A recent court order stopping construction on the Fargo-Moorhead flood diversion project will probably result in further studies of the downstream effects of such a project. A newspaper editorial published in The Forum of Fargo-Moorhead on Sept. 24 seemed to support such action. After stating that “a diversion is needed to carry roughly half of the volume of the Red River in times of significant flooding,” The Forum stated that “Only a diversion with a controlled release can do that.”

“Finding a way” was the main problem the editorial stated. A study might prove it. One issue might also be what will adding the entire Sheyenne River watershed to the Red River do.

In its next study the U.S. Army Corps of Engineers could take into consideration what has not yet been done: Deal with the fact that the Tolna Coulee Control Structure will, if allowed to function as intended, fully connect the Devils Lake Basin with the Sheyenne River and then the Red River.

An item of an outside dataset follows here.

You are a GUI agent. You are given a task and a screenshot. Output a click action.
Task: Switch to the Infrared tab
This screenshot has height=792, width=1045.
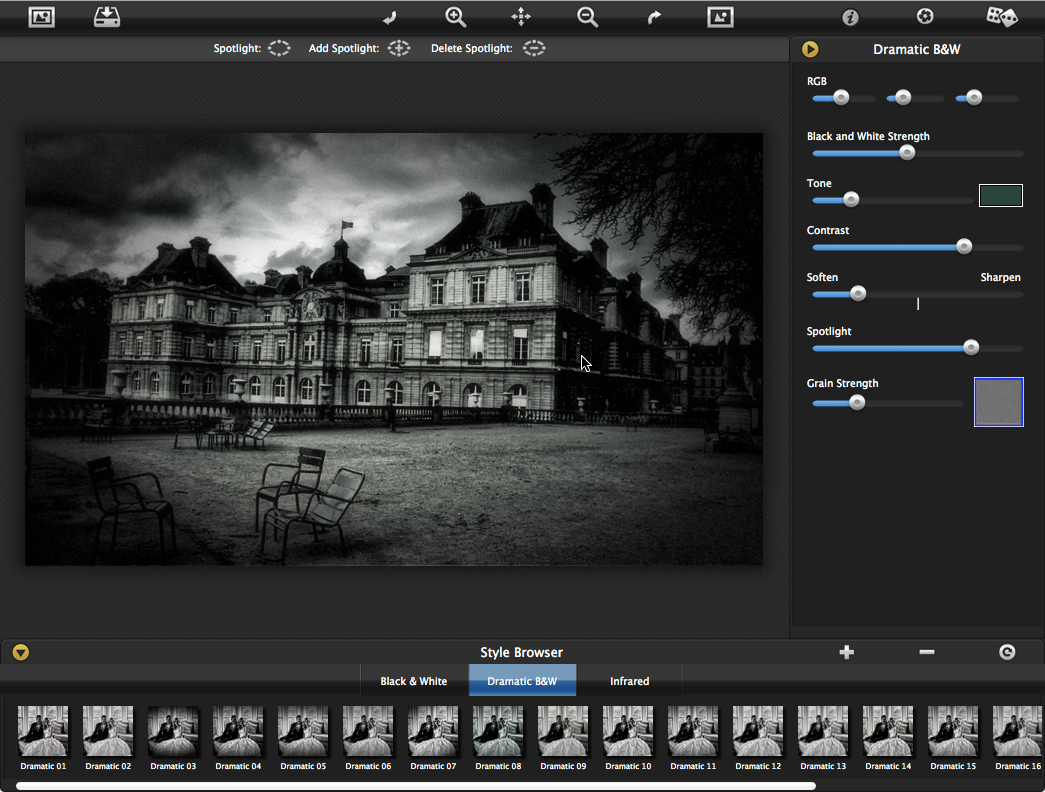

When Devils Lake floods next time - rising to an elevation of 1,458 feet above mean sea level as the Tolna Coulee Control Structure intends - the coulee could erode, erode all the way down to 1,446 feet above mean sea level. At which point the operational rules for the Tolna Coulee Control Structure forbid replacement of the stop logs. The coulee would become a pass-through ditch. All of the water entering Devils Lake above 1,446 feet mean sea level thereafter would flow into the Sheyenne River and then into the Red River.

How much water would that add to the Red?

The North Dakota State Water Commission figures showed that in 2009 and again in 2011 about 600,000 acre-feet of water flowed from the upper basin of Devils Lake into the lake itself. But since the Tolna Coulee Control Structure was still intact, none of that water flowed into the Sheyenne.

After a flood and the coulee erodes, then there will be no stopping the water above 1,446 feet mean sea level from flowing into the Sheyenne River then into the Red River.

How much water will be added to the Red River and when will that happen? Important facts that another study could reveal while there’s still time to deal with them.